Местечковая склонность к философствованию и обобщению, какую признавал за собой Бродский, общеизвестна. Однако за десятки столетий до того, как появились в Восточной Европе местечки, еврейская мистика времен Второго Храма, связанная, как полагает выдающийся историк Гершом Герхард Шолем, с эллинско-восточными таинствами, приоткрывала завесу тайн бытия. У александрийских иудео-эллинов мистицизм, сочетаясь с греческой ученостью, давал удивительные побеги мудрости, в которой наблюдения, доступные всякому человеку, возбуждали соблазн постичь смысл всего сущего, отрешаясь от деталей.
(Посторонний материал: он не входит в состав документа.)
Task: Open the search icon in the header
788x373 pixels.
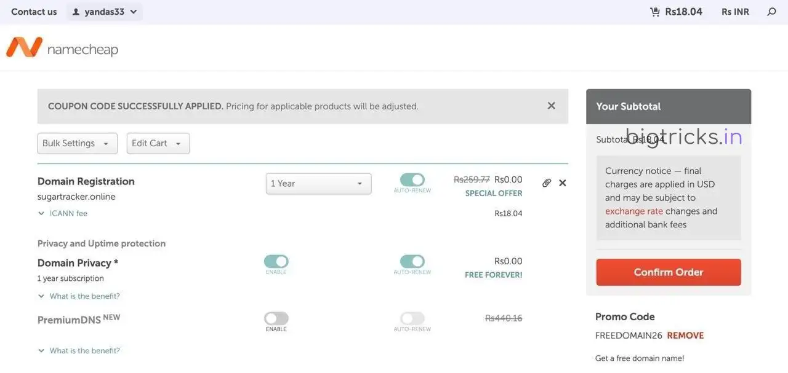Action: point(770,11)
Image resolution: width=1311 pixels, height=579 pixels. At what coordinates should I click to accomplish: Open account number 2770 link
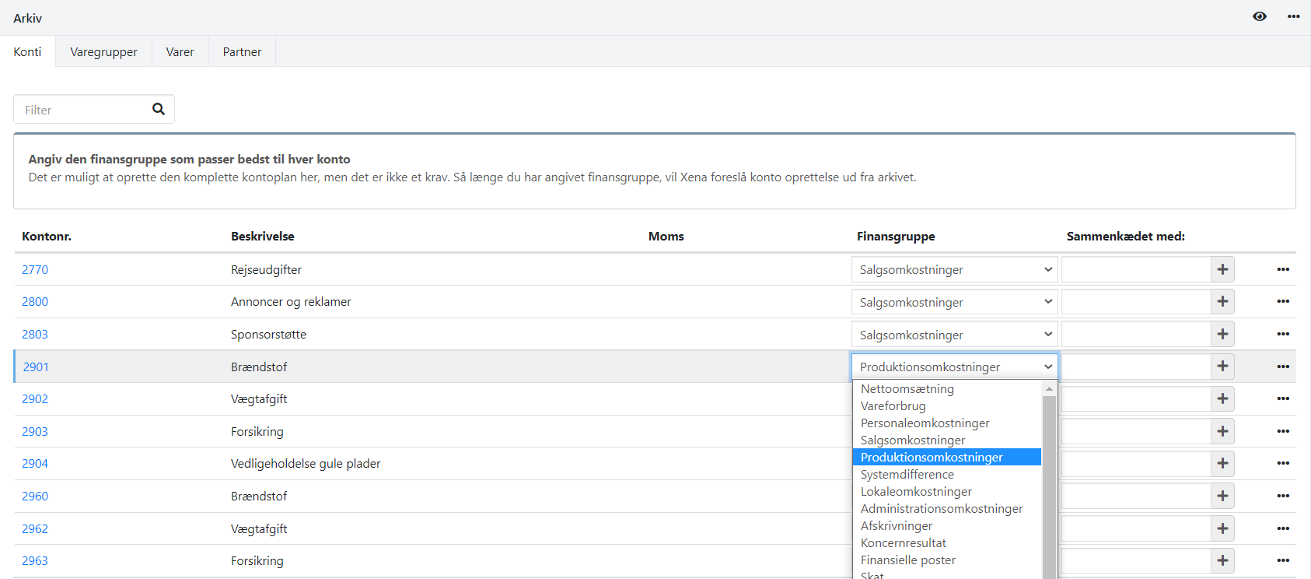pos(35,269)
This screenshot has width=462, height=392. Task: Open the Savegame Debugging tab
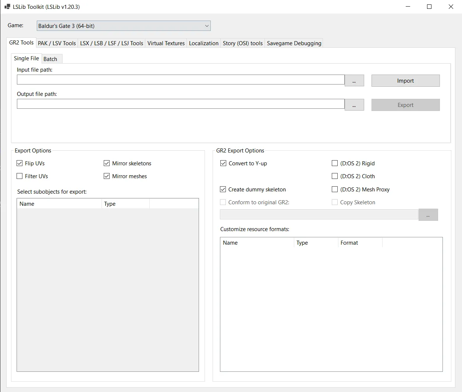pyautogui.click(x=294, y=43)
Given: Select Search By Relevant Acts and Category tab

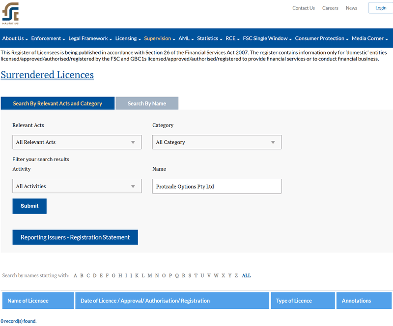Looking at the screenshot, I should tap(57, 103).
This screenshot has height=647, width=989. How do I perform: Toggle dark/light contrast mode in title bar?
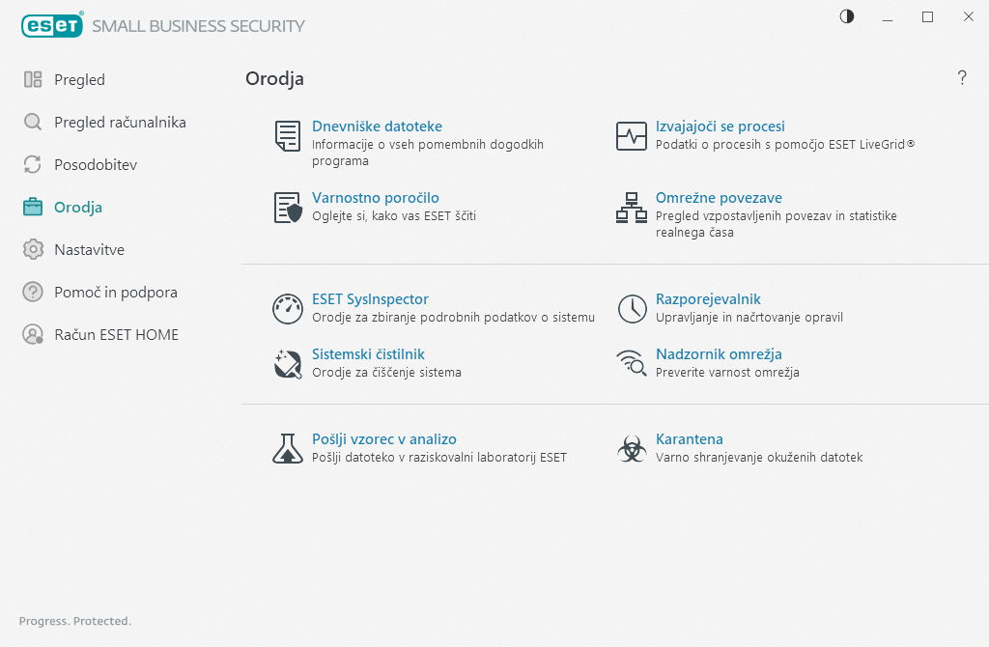click(x=847, y=16)
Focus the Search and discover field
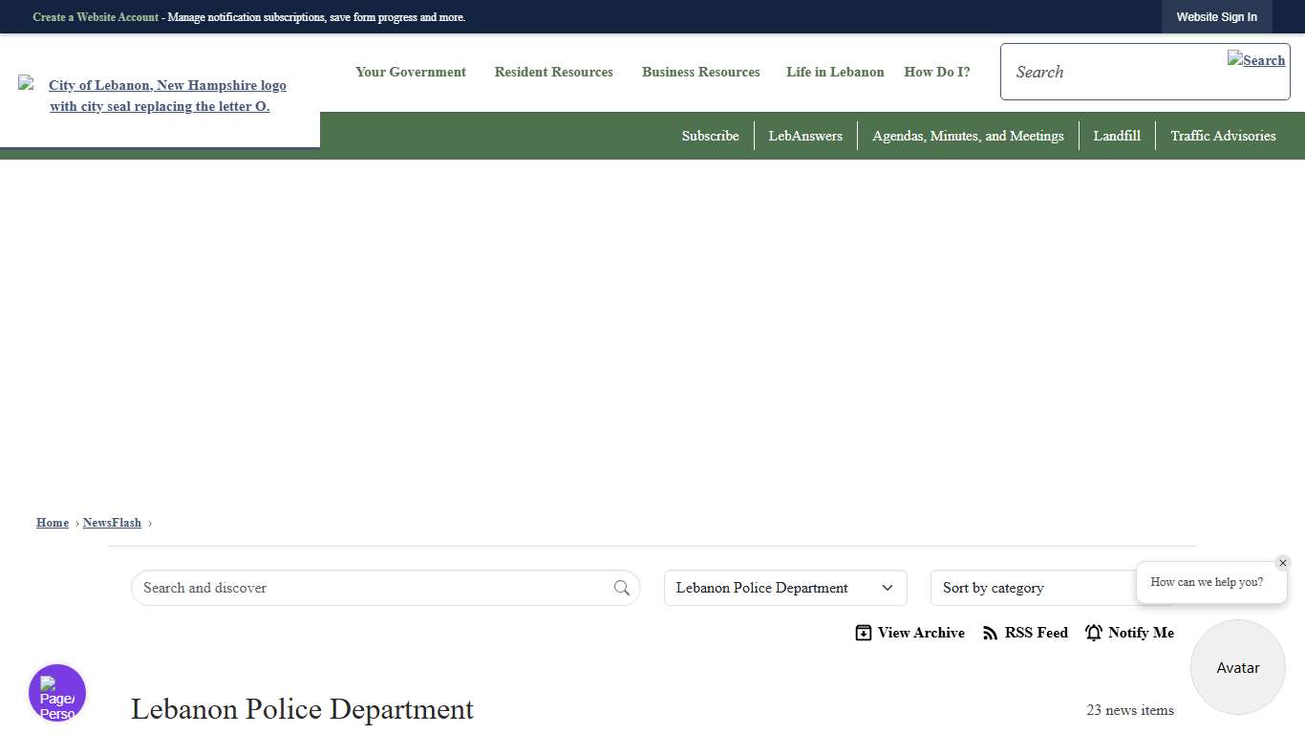Screen dimensions: 1305x734 [x=373, y=588]
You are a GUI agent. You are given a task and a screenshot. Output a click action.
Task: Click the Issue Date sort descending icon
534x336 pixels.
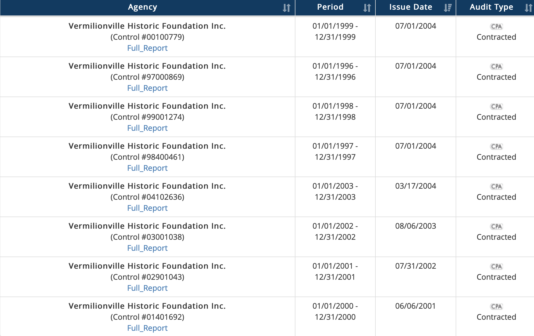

Отрешение от реального мира подчинено было той самой «еврейской местечковой тенденции к обобщению», грех которой числил за собою Иосиф Бродский.
Поэт, «певец дребедени, лишних мыслей, ломаных линий», в Риме, Вечном городе, чувствует древность свою во всем, даже в картавом своем «р»:
Для бездомного торса и праздных граблей
ничего нет ближе, чем вид развалин.
Да и они в ломаном «р» еврея
узнают себя тоже…
Стихотворец, за спиной у которого выстроились века и предки, хоть и безымянные в картотеке архивариуса, но вполне реальные в исторической и генетической череде, постоянно томим желанием обозреть свое прошлое, оборачивающееся в окулярах направленного на него бинокля поэта прошлым всего человечества. Этот эффект дальновидения хорошо был известен ученым-александрийцам, среди них Каллимаху из Кирены, ученому и поэту, составившему знаменитые «Таблицы прославившихся во всех областях образованности и их произведений».
«Письмо в бутылке», написанное в России, где шестидесятники уже застолбили место в отечественной истории, никак не помечено календарным временем. Сегодня оно вполне, для пользы школяров, может быть включено в программу на аттестат зрелости, поскольку содержит имена ученых мужей, прославившихся в физике, естествознании, философии, литературе, искусстве, а также на других поприщах. К ним присовокуплены также имена из мифологии, Священного Писания, истории христианской церкви.